Sex ‘n’ Salvation : Check List ****<i> Great Balls of Fire</i> ***<i> Good Vibrations</i> **<i> Maybe Baby</i> *<i> Running on Empty </i>

****PRINCE. “Lovesexy.” Paisley Park.

Pop’s most prolific and inventive best-seller of the ‘80s continues to move in strange but wondrous ways. “Lovesexy,” which is due in stores Monday, is at once Prince’s most playful-sounding and serious-minded album.

“Welcome to the new power generation,” Prince says before the first note of music. “The reason why my voice is so clear is there’s no smack in my brain.”

Since the title track from last year’s “Sign ‘O’ the Times” LP was in part a disillusioned look at the destructiveness of drugs, that reference isn’t surprising.

But anyone who knows Prince only by his long-standing “Controversy"-al “Dirty Mind” image will be caught off guard by the recurring spiritual theme of this unusually personal nine-song album.

In “Eye No” and “Anna Stesia,” Prince sets forth two of the boldest proclamations of faith by a major American rock artist since Bob Dylan’s “Slow Train Coming.”

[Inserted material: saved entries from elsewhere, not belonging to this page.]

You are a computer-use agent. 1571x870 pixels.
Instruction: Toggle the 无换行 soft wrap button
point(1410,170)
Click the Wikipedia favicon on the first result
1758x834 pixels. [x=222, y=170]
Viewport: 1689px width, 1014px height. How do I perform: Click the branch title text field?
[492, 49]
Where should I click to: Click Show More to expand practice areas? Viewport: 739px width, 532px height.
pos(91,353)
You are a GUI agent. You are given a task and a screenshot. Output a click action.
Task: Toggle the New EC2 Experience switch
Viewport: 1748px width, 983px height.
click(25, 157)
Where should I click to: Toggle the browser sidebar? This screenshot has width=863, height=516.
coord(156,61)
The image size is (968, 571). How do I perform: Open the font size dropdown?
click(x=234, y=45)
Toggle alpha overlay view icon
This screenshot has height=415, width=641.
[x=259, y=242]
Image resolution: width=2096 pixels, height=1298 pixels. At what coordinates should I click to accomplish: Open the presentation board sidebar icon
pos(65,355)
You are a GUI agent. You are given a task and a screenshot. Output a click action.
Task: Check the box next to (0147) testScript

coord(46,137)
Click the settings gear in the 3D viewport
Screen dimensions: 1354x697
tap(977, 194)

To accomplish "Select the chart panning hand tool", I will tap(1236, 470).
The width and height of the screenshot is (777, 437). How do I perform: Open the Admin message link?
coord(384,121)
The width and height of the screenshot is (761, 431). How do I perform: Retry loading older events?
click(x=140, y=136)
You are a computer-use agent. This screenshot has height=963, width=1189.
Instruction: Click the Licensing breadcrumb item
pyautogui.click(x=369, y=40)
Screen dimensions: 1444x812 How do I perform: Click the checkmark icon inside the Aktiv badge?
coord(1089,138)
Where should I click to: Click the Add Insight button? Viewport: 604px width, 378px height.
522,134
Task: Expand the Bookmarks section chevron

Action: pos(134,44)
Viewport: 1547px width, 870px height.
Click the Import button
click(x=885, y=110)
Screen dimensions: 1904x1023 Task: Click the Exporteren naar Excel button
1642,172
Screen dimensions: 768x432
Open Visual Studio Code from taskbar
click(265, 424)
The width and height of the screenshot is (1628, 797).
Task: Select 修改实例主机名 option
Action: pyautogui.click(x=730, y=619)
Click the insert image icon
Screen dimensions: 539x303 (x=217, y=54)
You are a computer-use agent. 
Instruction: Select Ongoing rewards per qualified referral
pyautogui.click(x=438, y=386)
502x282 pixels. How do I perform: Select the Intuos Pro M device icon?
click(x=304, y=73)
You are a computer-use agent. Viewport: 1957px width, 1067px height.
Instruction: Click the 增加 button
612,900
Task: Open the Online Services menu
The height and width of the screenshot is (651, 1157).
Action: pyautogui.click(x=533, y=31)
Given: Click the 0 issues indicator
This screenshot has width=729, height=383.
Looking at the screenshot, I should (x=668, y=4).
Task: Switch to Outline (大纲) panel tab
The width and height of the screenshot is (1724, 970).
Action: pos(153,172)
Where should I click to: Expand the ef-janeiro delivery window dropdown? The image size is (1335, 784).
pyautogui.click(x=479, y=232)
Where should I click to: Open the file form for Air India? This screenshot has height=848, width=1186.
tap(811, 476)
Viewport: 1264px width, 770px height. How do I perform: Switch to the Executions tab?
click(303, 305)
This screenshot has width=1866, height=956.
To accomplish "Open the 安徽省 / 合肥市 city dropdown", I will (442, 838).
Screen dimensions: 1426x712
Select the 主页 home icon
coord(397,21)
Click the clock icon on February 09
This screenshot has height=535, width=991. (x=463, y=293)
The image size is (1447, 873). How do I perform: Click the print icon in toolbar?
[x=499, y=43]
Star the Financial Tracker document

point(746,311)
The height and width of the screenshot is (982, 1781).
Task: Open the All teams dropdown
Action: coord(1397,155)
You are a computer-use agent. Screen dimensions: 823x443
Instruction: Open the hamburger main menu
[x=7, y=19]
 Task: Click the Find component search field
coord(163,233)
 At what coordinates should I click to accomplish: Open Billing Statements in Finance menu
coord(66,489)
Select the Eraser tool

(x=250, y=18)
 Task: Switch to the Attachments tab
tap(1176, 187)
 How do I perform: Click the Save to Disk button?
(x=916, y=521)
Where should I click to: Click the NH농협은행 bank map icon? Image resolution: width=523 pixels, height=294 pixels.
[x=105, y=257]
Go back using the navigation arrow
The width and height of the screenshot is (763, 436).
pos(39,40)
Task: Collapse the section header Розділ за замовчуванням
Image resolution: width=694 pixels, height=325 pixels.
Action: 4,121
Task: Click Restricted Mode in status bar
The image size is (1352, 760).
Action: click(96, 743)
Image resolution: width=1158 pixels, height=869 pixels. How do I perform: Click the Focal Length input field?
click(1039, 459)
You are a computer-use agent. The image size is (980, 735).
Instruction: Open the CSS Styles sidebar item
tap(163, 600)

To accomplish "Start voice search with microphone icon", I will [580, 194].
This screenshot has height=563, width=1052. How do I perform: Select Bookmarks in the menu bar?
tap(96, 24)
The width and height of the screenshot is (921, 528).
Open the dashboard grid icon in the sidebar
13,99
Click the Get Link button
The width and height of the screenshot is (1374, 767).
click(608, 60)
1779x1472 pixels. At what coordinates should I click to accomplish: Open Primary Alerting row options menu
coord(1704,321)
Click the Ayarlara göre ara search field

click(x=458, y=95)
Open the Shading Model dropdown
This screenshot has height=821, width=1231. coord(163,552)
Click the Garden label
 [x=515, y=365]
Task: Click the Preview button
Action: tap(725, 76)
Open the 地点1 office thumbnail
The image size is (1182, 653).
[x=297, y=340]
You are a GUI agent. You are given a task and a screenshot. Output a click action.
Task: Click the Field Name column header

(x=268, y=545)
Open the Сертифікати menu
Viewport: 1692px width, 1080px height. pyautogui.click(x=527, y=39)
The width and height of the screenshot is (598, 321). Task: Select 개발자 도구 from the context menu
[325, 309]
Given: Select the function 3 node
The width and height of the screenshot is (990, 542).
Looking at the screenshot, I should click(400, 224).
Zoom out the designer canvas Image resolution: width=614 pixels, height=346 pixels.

Sample line from “Eye No”: “I know there is a devil because he talks so loud / He makes you do things your friends do--hang out with the crowd / But my Lord, He’s so quiet when he calls your name.”

There have been traces of a spiritual component in some of Prince’s past songs, like “God” and “The Cross,” but they tended to be expressions of sweet surrender and devotion in the reverential tradition of gospel music.

In stepping to the pulpit this time, Prince, working with most of the same musicians who joined him on “Sign,” has not abandoned his dance-floor exuberance. The music jumps --it’s some of the happiest and freest of his career, much of it mixing sounds of night life and the street in giddy audioscapes.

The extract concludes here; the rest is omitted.